The world has placed absolute trust in paper currency denominated assets. Investors have shunned gold for about twenty years while the notional value of paper based financial assets has exploded.

Who owns the gold ?
About 30,000 tonnes of the world’s gold [20-25% of above ground inventory] is held in central bank vaults.

Major Central Bank Reserves (2000)

Nations & institutions Reserves (Tonnes)
USA 8139
Germany 3469
IMF 3217
France 3025
Switzerland 2590
Italy 2452

The totals for other central banks tail off rapidly after these main holders. Most only hold a few hundred tonnes, and together they make up a bit over 30,000 tonnes in all.

The rest is held by individuals in the form of gold jewellery [approx 70,000 - 80,000 tonnes], coin and privately held bullion [combined at 20,000 tonnes].

90% of the gold above ground has been mined since the start of the California gold rush in 1848. Modern power machinery and chemicals have steadily lowered the price at which gold can be extracted. The average production cost of the world's biggest producer - South Africa - is about $238 per troy ounce. 1997 industry estimates by the Federal Reserve Board suggested an average production cost worldwide of $300 per ounce.

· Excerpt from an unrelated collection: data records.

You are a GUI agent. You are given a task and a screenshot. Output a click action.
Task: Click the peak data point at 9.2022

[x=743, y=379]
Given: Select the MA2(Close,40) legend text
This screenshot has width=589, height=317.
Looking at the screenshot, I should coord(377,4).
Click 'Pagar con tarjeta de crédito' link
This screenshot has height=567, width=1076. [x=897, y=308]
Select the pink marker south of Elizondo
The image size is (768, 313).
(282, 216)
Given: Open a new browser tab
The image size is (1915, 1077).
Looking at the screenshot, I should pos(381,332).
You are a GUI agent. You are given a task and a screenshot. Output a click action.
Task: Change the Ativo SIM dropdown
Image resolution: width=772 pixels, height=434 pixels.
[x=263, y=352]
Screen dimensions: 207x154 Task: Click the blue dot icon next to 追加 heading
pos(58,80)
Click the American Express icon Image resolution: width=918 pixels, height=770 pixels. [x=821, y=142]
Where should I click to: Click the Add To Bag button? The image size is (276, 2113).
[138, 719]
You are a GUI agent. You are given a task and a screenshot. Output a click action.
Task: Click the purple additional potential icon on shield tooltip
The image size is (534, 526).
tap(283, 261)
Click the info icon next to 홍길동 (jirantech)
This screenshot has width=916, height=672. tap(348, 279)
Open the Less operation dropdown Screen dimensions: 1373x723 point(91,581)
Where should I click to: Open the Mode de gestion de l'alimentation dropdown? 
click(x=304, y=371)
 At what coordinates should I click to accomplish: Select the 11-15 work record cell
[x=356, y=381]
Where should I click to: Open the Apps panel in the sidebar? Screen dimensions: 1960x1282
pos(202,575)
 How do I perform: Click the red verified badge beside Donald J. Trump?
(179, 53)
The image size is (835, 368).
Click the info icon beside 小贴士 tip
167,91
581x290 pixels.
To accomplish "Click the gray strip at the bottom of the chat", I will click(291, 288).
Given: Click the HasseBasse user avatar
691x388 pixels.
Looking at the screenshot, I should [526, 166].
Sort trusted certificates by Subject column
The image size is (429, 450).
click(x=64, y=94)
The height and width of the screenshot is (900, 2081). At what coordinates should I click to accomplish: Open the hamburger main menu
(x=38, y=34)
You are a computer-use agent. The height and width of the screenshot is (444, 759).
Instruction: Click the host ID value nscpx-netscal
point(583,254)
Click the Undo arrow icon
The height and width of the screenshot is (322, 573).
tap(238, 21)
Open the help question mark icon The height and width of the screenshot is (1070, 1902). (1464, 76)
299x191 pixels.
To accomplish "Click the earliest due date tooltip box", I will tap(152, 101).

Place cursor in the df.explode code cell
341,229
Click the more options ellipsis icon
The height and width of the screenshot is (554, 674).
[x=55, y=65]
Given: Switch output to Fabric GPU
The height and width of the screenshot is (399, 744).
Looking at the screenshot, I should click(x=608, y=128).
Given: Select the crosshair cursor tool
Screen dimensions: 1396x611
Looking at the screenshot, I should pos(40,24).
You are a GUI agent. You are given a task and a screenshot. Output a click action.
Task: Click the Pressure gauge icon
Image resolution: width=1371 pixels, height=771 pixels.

http://www.galmarley.com/framesets/fs_commodity_essentials_faqs.htm

There is no reason to base currency on the shiny yellow metal .. there simply is not enough of it on the planet to cover the value of currency

There is no reason today to base currency on ANY specific commodity, there is nothing intrinsically special about AU other than its historical uses .. it simply would be impossible and undesirable to base the dollar on gold today

M3 (currency and bank deposits) is about 13 trillion US dollars which is much more than the current value of all the gold in ft knox .. so either the value of the dollar would have to be deflated about 7-fold (and that does not even include the value of bonds and other treasury debts) or the value of gold would have to increase about 7-fold (making south africa the Saudi Arabia of gold) .. this is just hypothetical pondering because it will never happen

Because of this huge disparity between the value of credit (which the current dollar is based on) and the current value of AU .. even IF it were possible to convert to AU based currency .. there would be all sorts of bizarre economic side effects such as continuous deflation (due to economic growth exceeding the supply of AU) and zero or negative interest rates ( since the value of borrowed money would increase with time ) on the other hand, with fixed currency there might not be any economic growth becuase there would be no incentive to lend .. god only knows what would happen to the world markets with the dollar existing in a sort of antimatter universe .. this financial fever-dream fortunately is just more hypothetical musing

IF an asteroid hit the central bank and the economy imploded, THEN I am sure people would revert to a frontier existence of hunting, gathering, dirt farming and AU based currency

soylentgreen
08-13-2008, 01:44 PM
[url]There is no reason to base currency on the shiny yellow metal .. there simply is not enough of it on the planet to cover the value of currency

There is no reason today to base currency on ANY specific commodity, there is nothing intrinsically special about AU other than its historical uses .. it simply would be impossible and undesirable to base the dollar on gold today
I tend to agree...in part. I think there are things of value beyond gold. Of course! There are assests of all sorts...real estate, equipment, machinery, supplies, etc. The way I see it, paper money is simply a medium with which to exchange goods based on their relative value.